PET Felt vs Mineral Wool for Acoustic Treatment: Which Performs Better

Two different answers to the same problem

When it comes to absorbing sound in a room, PET felt and mineral wool both work. They work through the same basic mechanism - porous fibrous structures that convert sound energy to heat. The question of which one to use depends on the specific project requirements: performance, aesthetics, durability, health considerations, and cost.

Here's an honest comparison.

Acoustic performance compared

Mineral wool (including stone wool and glass wool) is a more open, less dense fibrous structure than PET felt at equivalent thicknesses. This gives it slightly better low-frequency absorption for a given thickness - mineral wool panels are somewhat more efficient at handling bass-range sound than PET felt panels of the same depth.

At mid and high frequencies - the range most relevant for speech intelligibility and echo control in offices, restaurants, and living rooms - PET felt and mineral wool perform comparably. A well-specified PET felt panel achieves NRC values of 0.65 to 0.85 depending on thickness and density. Mineral wool panels at similar thicknesses achieve similar values, sometimes slightly higher.

For general acoustic treatment in commercial and residential interiors, the performance difference between good PET felt and good mineral wool is not large enough to be the deciding factor in most projects. The practical differences dominate the choice.

Installation and handling

Mineral wool is an irritant during handling. The glass or stone fibres shed during cutting and installation and cause skin irritation and respiratory irritation. Protective equipment - gloves, eye protection, and dust mask - is required. The material is also loose and needs to be contained within a frame or cover.

PET felt cuts cleanly with a sharp blade, creates minimal dust, and doesn't irritate skin or respiratory passages. It can be handled without protective equipment. The finished edge is clean without the need for framing.

As a standalone visible panel, PET felt is the only option between the two. Mineral wool is always a core material that needs to be covered - typically with fabric, perforated metal, or another face material. PET felt is the panel itself.

## Questions on the material
(a) In the comparison of PET felt and mineral wool, what NRC values does a well-specified PET felt panel achieve?
(b) Write the next part of the PET felt versus mineral wool comparison, picking up after its final sentence.

## Data shown
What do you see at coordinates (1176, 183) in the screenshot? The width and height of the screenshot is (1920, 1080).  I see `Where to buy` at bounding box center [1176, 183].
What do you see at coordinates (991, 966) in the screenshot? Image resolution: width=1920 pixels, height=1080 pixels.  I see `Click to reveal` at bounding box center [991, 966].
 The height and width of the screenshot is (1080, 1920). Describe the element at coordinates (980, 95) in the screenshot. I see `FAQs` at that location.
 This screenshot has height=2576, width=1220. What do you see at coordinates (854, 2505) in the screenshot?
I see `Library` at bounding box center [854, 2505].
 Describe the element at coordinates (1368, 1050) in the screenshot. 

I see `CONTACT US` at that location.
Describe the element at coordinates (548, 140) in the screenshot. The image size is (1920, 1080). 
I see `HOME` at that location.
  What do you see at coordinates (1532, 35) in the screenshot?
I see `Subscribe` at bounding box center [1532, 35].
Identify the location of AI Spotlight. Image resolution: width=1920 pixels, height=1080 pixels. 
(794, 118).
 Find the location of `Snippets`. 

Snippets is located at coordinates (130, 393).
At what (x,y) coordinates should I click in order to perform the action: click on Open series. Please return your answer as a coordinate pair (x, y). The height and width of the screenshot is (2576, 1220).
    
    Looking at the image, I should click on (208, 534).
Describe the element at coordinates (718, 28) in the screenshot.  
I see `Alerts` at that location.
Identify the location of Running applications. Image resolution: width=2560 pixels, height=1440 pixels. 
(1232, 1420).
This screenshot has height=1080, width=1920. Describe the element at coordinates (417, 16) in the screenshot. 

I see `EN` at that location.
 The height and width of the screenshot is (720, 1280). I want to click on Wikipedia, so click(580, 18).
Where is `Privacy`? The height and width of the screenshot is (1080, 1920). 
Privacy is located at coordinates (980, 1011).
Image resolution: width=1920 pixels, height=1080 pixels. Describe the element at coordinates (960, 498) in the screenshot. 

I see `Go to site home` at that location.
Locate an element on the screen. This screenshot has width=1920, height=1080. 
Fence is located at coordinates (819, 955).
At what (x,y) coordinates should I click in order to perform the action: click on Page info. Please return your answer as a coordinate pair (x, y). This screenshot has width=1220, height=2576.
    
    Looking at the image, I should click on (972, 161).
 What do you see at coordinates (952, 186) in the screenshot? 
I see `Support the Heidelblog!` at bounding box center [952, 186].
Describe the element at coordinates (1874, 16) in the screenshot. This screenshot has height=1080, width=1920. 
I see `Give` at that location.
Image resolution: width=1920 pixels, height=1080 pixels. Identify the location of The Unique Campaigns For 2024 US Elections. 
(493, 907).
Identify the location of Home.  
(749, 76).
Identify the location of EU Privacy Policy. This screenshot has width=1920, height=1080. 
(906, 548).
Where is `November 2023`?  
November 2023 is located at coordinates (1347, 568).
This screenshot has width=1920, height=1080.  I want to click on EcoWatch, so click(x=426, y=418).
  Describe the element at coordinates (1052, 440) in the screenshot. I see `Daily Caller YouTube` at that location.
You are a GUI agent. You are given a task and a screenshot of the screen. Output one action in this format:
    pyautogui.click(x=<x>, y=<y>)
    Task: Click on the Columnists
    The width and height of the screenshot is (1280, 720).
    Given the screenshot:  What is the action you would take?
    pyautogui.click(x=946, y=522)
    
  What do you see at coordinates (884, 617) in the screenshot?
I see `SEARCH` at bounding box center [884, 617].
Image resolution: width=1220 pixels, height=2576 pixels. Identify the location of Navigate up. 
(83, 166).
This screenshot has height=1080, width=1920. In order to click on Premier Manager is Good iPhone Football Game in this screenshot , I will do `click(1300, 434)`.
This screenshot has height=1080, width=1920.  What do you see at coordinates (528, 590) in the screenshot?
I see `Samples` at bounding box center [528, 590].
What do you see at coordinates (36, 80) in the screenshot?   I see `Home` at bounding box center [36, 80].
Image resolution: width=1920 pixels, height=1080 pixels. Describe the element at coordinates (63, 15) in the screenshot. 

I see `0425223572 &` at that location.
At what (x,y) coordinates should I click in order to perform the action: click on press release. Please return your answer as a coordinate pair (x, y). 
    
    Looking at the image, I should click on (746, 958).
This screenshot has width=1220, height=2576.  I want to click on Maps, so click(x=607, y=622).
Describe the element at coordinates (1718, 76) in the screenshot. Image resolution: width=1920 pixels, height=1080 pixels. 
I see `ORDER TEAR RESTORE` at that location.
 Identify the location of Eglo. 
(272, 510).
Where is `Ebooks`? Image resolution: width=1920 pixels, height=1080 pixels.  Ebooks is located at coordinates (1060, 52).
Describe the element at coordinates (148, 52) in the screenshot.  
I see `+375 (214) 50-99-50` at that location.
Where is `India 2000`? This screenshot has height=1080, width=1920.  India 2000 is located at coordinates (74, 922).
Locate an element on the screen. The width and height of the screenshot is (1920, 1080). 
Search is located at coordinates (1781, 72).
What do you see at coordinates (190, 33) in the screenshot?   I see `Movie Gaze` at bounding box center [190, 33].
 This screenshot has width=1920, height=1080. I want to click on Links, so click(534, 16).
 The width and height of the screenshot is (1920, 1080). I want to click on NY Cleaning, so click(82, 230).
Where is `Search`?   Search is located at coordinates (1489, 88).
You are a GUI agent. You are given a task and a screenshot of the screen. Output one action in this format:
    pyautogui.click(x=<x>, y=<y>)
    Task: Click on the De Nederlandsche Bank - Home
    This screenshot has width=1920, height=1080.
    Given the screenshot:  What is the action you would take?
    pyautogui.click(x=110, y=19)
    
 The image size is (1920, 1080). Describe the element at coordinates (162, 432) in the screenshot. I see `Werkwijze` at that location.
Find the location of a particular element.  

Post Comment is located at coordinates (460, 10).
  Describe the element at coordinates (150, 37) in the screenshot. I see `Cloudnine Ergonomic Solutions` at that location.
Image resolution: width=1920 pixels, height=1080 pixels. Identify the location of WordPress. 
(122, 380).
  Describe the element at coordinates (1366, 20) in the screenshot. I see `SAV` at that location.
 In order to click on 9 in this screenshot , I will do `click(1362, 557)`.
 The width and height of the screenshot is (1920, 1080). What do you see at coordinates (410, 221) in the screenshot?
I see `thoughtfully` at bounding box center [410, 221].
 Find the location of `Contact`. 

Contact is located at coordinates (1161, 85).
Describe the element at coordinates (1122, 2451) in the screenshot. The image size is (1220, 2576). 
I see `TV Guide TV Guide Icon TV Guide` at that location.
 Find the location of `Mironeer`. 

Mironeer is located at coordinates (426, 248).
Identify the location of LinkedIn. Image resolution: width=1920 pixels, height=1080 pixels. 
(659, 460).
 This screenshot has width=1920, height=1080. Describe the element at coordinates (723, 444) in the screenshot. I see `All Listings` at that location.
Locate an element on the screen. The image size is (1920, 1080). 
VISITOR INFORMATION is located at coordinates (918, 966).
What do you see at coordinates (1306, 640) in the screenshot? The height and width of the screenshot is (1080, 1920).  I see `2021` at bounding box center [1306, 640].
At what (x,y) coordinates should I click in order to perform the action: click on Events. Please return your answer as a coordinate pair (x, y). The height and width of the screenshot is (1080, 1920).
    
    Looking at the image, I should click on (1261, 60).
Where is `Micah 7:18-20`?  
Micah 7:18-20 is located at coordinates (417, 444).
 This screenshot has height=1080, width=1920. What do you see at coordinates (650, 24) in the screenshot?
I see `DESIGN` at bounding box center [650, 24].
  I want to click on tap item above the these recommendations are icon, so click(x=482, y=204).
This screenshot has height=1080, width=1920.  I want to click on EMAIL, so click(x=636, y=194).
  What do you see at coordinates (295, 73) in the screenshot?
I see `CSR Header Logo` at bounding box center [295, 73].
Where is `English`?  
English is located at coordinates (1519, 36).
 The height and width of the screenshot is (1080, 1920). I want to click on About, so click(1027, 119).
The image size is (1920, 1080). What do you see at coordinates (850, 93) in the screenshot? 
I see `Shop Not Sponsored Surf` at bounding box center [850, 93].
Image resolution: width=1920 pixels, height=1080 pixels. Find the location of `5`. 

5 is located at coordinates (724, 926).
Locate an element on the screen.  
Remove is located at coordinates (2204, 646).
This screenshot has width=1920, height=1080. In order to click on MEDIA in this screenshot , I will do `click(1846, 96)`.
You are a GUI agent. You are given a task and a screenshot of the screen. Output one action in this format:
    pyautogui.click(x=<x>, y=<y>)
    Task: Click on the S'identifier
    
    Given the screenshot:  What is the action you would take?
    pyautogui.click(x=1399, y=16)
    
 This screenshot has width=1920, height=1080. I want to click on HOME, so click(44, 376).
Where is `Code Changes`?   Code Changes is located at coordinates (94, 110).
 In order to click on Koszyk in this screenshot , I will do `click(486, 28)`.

## Answers for this exercise
(a) 0.65 to 0.85, depending on thickness and density.

(b)
Aesthetics and design options

PET felt is available in a wide colour range - typically 30 to 100 colours depending on the supplier - with clean, consistent colour that runs through the material. It can be CNC-cut into shapes, patterns, and profiles. It can be printed, engraved, or cut into decorative forms. As a visible surface material, it has significant design flexibility.

Mineral wool has essentially no design flexibility as a face material. It's always concealed. If the specification requires a visible acoustic surface - which is most interior acoustic applications - PET felt wins on aesthetics by default.

Fire performance

Stone wool (Rockwool) is non-combustible and achieves Class A1 fire rating. Glass wool achieves A1 or A2. PET felt, being a polymer material, typically achieves Class B or C unless specifically fire-treated. For applications requiring Class A1 - stairwells, hospitals, high-occupancy buildings - mineral wool has a genuine performance advantage that PET felt cannot match without significant treatment.

For most commercial interiors, Class B PET felt is adequate and meets specification requirements. Confirm requirements with the project's fire engineer before specifying either material in high-risk applications.

Sustainability

Good PET felt panels contain 50 to 100 percent post-consumer recycled content. This is a genuine environmental credential - the material diverts plastic from waste streams. Stone wool is made from volcanic rock, an effectively unlimited resource, but the manufacturing process is energy-intensive.

The sustainability comparison isn't simple, but PET felt's recycled content is a meaningful differentiator in projects with sustainability credentials or certification targets (BREEAM, LEED, and similar schemes reward recycled content).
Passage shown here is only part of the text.